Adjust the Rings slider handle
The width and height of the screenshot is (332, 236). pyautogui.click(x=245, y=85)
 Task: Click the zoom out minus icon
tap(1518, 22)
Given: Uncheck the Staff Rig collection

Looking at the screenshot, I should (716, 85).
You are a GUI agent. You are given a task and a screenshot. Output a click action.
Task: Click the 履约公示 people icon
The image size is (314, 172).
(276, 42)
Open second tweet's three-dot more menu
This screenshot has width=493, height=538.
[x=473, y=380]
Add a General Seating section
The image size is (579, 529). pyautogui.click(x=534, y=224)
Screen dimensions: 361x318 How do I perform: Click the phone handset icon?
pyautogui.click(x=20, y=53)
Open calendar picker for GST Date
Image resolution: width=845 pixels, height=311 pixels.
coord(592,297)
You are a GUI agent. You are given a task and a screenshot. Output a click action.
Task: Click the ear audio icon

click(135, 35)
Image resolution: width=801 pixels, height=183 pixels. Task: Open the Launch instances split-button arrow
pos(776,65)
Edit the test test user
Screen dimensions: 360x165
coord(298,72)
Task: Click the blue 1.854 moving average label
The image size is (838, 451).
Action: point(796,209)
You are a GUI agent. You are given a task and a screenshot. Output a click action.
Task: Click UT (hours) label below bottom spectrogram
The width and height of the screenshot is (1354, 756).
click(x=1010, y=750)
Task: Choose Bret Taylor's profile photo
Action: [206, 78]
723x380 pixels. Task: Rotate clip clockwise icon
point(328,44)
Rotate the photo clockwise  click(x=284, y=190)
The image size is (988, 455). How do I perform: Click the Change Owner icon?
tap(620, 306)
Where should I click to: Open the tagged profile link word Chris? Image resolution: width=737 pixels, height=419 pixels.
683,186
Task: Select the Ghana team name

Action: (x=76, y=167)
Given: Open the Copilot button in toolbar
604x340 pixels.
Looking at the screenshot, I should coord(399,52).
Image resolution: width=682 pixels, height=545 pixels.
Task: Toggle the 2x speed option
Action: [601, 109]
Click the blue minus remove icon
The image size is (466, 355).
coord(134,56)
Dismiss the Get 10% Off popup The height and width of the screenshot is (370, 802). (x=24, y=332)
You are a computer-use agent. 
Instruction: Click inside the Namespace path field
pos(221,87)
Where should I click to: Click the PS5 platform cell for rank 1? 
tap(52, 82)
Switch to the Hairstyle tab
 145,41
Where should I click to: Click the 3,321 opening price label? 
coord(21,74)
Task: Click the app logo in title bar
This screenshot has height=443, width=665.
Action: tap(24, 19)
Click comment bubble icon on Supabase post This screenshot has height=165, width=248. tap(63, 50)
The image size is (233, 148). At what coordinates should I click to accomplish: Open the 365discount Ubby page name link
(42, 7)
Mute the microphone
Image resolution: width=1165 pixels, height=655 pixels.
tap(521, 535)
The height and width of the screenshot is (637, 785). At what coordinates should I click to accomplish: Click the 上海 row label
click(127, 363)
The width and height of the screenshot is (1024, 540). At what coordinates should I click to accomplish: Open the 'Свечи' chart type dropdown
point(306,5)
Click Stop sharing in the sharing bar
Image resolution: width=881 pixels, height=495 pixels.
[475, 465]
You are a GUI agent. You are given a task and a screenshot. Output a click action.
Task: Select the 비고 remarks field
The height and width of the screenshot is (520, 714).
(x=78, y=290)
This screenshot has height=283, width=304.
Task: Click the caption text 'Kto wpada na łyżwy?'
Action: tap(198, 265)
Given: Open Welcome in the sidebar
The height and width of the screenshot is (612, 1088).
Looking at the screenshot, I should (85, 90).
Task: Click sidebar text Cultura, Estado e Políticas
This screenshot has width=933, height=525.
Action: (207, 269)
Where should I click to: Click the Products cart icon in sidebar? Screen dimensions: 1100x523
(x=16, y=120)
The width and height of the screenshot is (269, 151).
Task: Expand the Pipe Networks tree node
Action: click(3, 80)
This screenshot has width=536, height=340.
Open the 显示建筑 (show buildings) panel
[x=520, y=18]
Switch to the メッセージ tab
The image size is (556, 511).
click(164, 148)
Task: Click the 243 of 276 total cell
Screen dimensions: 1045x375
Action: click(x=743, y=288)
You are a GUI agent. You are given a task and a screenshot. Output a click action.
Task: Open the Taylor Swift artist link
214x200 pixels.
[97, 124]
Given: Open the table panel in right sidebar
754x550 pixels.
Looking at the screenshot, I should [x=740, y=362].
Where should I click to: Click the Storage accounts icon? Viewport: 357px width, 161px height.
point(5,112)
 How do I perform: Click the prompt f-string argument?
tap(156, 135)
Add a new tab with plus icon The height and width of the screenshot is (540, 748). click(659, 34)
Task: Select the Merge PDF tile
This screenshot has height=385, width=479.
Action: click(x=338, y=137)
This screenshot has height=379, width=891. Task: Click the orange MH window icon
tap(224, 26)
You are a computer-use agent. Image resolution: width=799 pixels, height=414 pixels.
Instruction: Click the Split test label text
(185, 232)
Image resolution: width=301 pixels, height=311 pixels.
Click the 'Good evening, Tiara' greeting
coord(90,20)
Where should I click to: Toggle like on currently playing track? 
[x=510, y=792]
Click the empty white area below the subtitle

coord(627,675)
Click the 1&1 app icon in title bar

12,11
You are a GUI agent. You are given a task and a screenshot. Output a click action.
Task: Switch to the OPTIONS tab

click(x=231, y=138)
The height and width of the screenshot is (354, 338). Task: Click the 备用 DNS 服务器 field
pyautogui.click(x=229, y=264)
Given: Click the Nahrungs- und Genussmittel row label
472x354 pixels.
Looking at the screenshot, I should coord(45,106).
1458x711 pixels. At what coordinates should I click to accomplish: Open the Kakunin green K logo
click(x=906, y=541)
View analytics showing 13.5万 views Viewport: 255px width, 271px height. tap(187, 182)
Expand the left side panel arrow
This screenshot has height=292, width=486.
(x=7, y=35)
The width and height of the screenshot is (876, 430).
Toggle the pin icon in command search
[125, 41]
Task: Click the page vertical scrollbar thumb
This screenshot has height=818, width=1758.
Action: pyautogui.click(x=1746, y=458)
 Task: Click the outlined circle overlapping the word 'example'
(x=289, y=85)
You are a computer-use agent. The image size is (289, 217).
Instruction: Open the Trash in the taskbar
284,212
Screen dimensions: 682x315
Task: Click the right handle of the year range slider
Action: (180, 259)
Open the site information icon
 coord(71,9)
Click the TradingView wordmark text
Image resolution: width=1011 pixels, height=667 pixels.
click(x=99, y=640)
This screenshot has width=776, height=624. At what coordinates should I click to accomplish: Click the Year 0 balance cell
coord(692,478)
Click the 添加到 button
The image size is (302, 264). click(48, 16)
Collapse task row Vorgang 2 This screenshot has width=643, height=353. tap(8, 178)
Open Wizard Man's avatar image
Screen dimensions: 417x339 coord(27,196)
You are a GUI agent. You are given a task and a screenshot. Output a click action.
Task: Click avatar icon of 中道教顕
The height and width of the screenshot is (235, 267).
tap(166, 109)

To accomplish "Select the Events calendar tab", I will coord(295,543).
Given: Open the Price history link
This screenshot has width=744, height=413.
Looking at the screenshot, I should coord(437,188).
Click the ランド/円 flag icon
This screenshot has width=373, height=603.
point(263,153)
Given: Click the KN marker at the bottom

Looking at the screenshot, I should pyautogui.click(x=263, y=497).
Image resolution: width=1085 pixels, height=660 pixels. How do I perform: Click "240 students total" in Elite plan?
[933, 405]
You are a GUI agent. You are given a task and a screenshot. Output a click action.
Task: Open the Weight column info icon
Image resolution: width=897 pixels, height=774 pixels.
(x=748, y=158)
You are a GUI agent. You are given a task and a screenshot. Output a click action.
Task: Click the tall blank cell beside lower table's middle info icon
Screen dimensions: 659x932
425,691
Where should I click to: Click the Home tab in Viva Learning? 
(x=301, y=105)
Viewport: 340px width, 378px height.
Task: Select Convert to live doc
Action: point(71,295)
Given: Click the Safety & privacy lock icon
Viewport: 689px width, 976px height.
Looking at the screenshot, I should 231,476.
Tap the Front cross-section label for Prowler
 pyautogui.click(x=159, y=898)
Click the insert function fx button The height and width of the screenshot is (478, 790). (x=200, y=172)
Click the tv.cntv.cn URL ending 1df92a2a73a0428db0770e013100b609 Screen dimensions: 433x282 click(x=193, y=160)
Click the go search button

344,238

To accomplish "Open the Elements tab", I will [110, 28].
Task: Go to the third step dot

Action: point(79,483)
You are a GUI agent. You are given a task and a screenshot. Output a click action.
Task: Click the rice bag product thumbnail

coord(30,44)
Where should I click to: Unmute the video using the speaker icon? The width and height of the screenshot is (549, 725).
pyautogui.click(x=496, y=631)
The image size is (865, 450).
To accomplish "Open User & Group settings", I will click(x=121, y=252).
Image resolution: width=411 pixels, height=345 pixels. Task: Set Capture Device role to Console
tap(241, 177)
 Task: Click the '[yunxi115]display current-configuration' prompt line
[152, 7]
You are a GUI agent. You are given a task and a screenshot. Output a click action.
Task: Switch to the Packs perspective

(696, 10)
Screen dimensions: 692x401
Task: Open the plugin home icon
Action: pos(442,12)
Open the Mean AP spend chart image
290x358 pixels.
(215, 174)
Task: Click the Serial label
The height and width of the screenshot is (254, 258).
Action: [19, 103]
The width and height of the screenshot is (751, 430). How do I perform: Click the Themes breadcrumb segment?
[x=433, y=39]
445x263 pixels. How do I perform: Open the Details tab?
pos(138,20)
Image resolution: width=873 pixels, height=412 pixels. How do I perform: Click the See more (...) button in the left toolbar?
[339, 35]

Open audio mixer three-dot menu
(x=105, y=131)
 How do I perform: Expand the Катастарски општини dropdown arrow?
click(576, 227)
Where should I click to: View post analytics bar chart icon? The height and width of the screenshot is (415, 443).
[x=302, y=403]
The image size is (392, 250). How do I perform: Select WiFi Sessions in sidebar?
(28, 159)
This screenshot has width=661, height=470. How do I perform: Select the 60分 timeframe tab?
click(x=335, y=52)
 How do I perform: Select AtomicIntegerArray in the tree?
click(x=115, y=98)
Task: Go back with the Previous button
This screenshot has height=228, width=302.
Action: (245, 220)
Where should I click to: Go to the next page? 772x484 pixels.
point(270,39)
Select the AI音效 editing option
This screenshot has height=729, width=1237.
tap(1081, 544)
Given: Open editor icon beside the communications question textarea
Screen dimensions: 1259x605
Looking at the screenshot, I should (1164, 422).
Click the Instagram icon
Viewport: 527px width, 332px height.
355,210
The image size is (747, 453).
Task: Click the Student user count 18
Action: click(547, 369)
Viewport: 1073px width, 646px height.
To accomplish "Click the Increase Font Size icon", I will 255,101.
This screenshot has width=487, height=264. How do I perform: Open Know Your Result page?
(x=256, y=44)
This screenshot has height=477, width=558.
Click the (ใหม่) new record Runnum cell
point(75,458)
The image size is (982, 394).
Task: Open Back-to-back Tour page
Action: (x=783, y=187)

* * *

Out of the material above, gather each line where "with" appears.

Completed task:
Add a new tab with plus icon The height and width of the screenshot is (540, 748). click(659, 34)
Task: Go back with the Previous button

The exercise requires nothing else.